- [Alıntı]:
↓
Ayasofya Cami Ziyaretçi Rekorları Kırıyor

İstanbul’un silüetini en güzel tamamlayan yapılardan birisi olan Ayasofya Cami son yıllarda yoğun bir ziyaretçi akınına uğrayarak rekorlar kırmaya devam ediyor. Cami olarak ibadete açıldığı günden itibaren 40 milyona yakın ziyaretçiyi ağırlayan Ayasofya hem ülkemizin hem de dünyanın en önemli yapıları arasındadır.
↑
- [Kaynak Alıntısı]:
↓
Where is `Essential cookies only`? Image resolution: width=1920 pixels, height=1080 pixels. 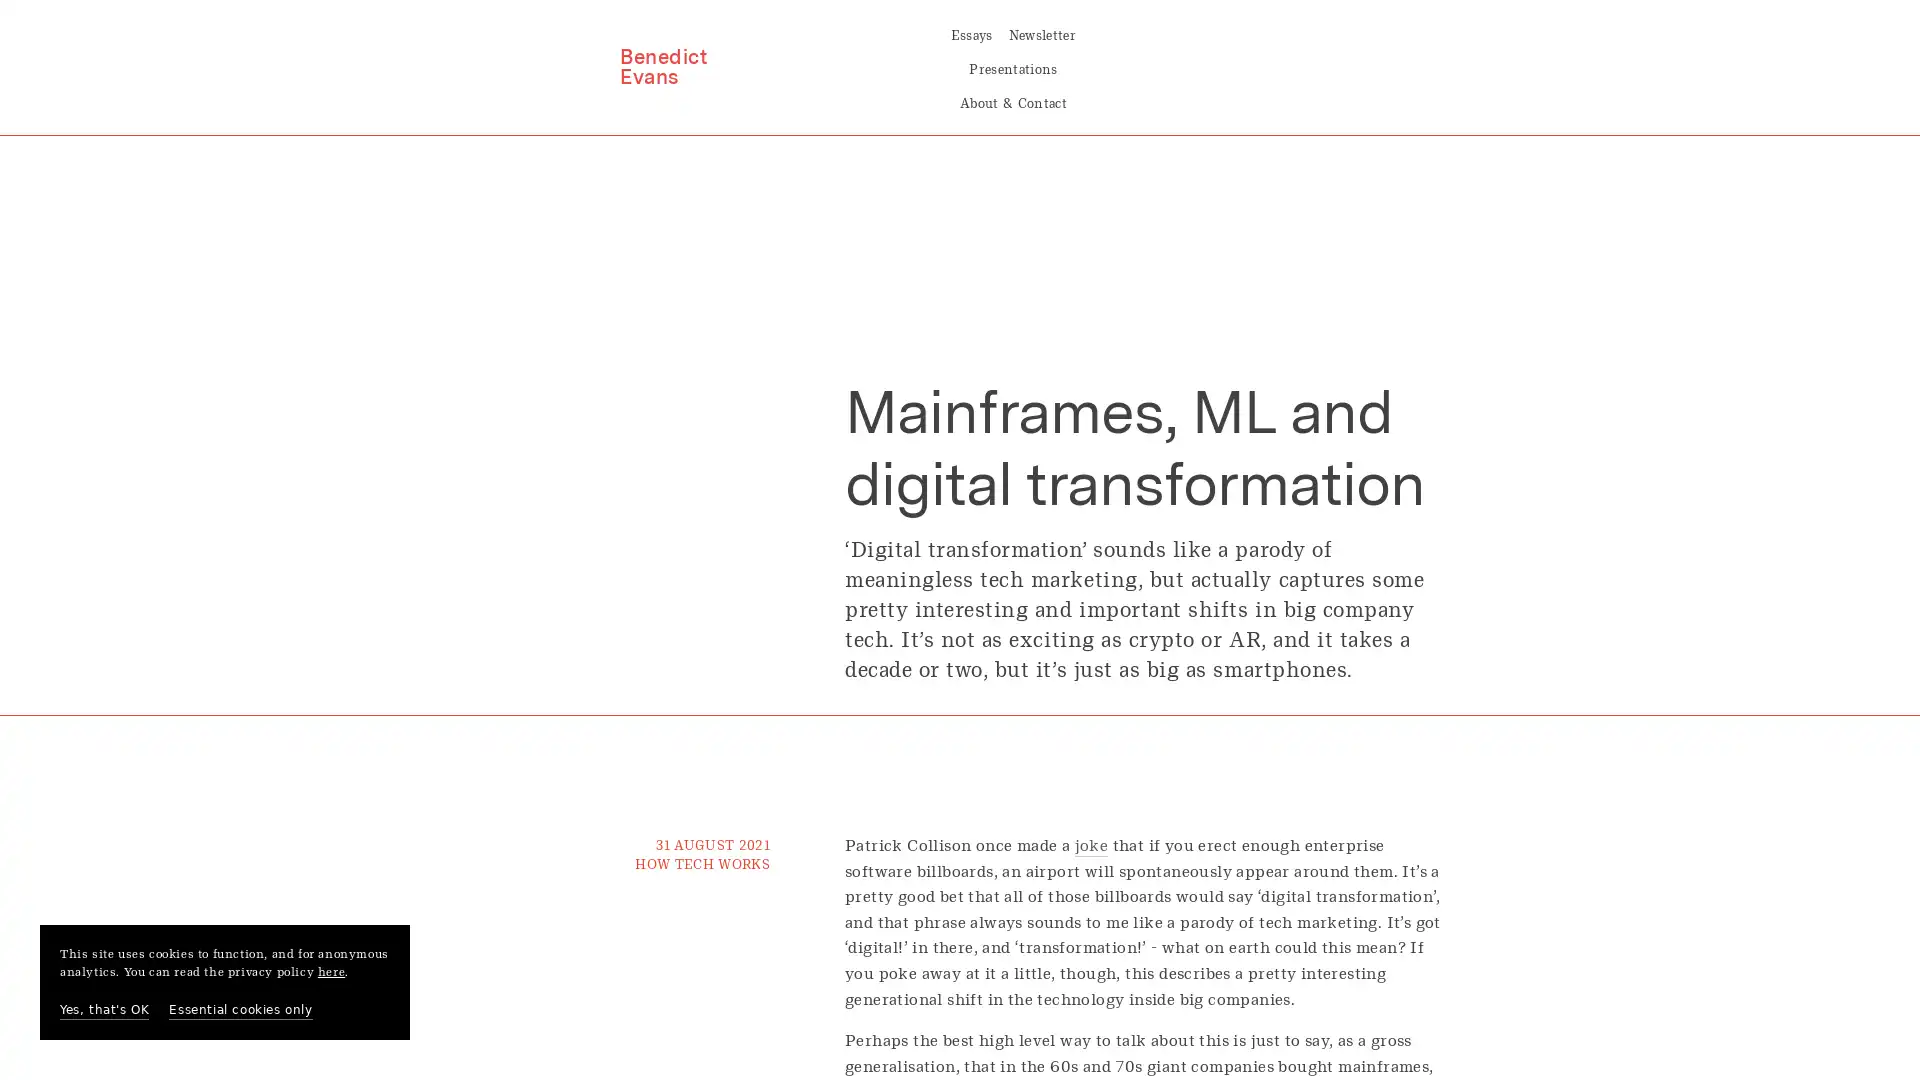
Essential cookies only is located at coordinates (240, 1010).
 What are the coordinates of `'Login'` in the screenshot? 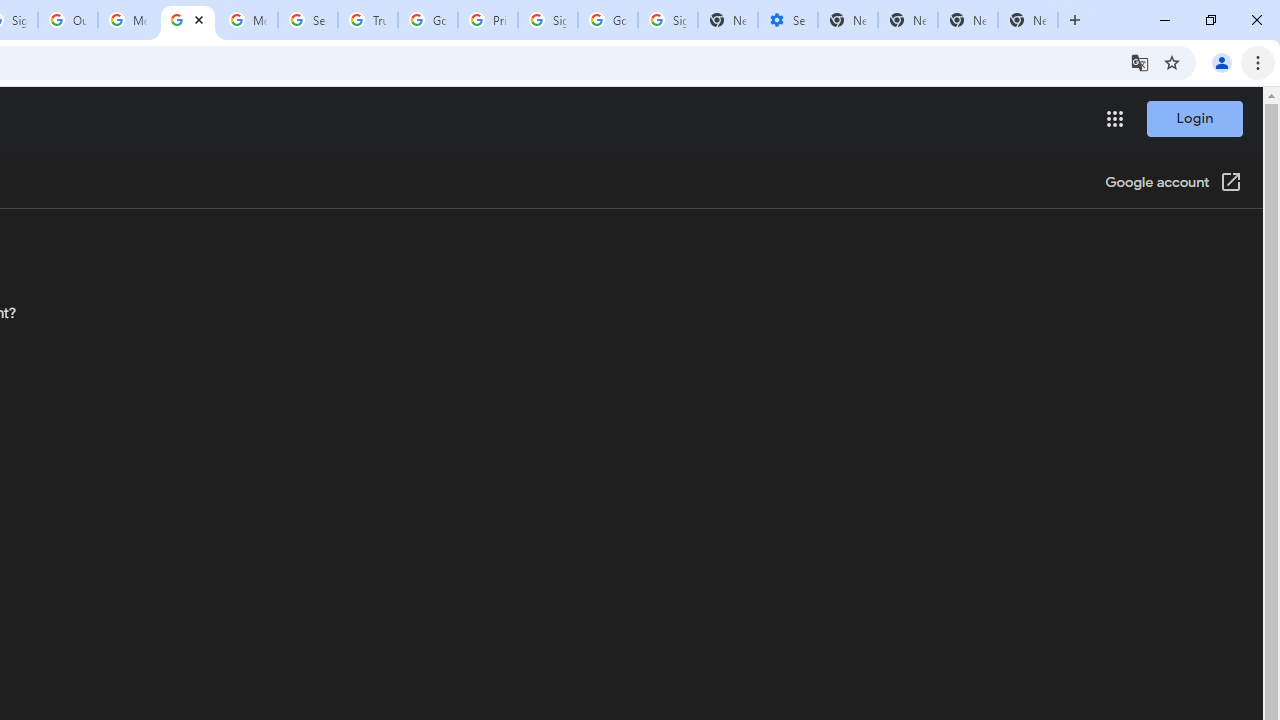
↑
- [Gereksinim]: Ayasofya’nın ziyaretçi rekorlarını anlatan metni son cümlesinden sonra yazmaya devam edin. Bu veriler işe gerekli değildir.

- [Görev Yanıtı]:
Ayasofya belirli bir dönemlerde kilise, müze veya cami olarak halkın karşısına çıkmıştır. Köklü bir tarihe sahip olan Ayasofya’da Bizans, Osmanlı ve modern Türkiye’den izleri görebiliriz. İstanbul’un ruhunu, tarihini ve kültürünü barındıran bu eşsiz yer hem gözlere hem de kalplere hitap eder. Ayasofya’nın kapısından içeri adımınızı atar atmaz bambaşka bir atmosferin içinde kendinizi bulursunuz. Geçmişle bugün arasında bağ kuracağınız bu yapının her bir detayı sizleri büyüleyecektir. Ayasofya’nın her bir köşesinde ve duvarında o derin tarihi hissedeceksiniz. Süslemeleri, mozaikleri ve doğal taşlarıyla da görkemli bir yer olan Ayasofya İstanbul’un kimliğini anlatan tarihi bir mirastır.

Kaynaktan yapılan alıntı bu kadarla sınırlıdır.